For every record, give an exact copy that has no pictures in it.

● DATASET EXTRACT
+ + +
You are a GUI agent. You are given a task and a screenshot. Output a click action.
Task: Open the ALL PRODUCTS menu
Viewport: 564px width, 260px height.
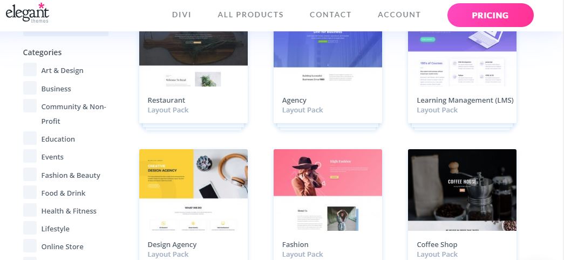[250, 15]
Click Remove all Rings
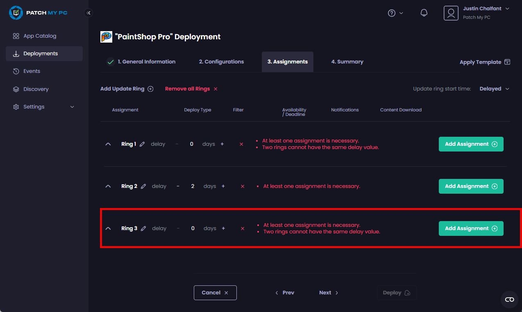 pyautogui.click(x=191, y=89)
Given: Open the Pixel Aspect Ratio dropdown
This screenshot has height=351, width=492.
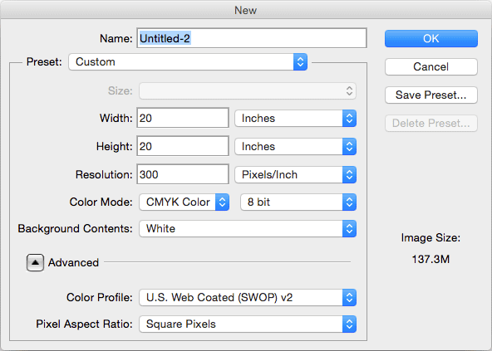Looking at the screenshot, I should (248, 324).
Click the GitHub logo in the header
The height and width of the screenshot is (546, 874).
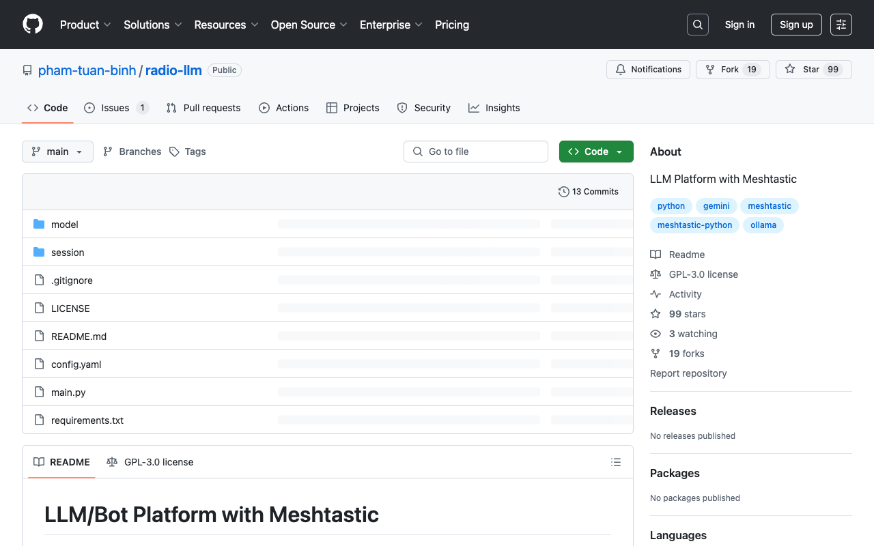point(32,24)
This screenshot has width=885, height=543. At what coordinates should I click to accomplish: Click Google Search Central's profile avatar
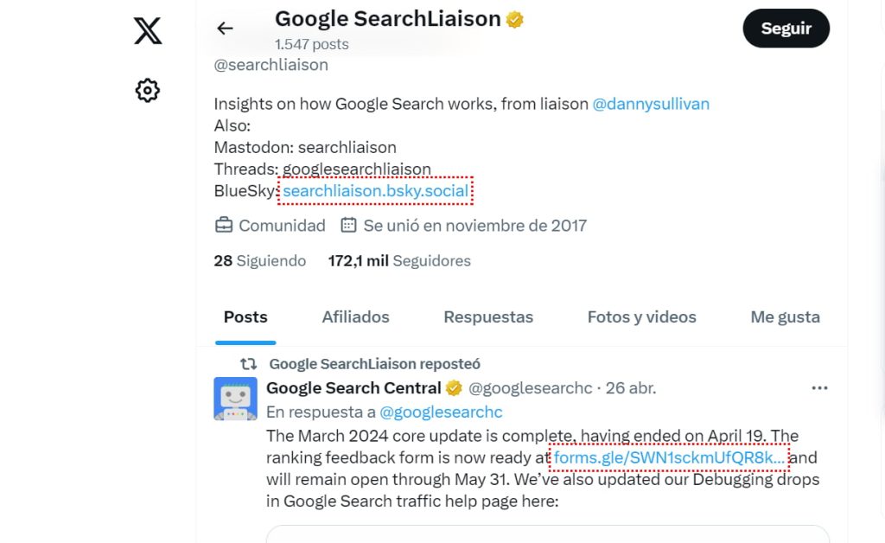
+ + +
● RESULT FOR THIS TASK
You are a GUI agent. You are given a task and a screenshot. Output a click action.
Task: Open the ALL PRODUCTS menu
Viewport: 564px width, 260px height.
[250, 15]
Click Remove all Rings
 pyautogui.click(x=191, y=89)
Given: Open the Pixel Aspect Ratio dropdown
This screenshot has height=351, width=492.
Looking at the screenshot, I should (248, 324).
Click the GitHub logo in the header
The height and width of the screenshot is (546, 874).
point(32,24)
This screenshot has width=885, height=543. At what coordinates should I click to accomplish: Click Google Search Central's profile avatar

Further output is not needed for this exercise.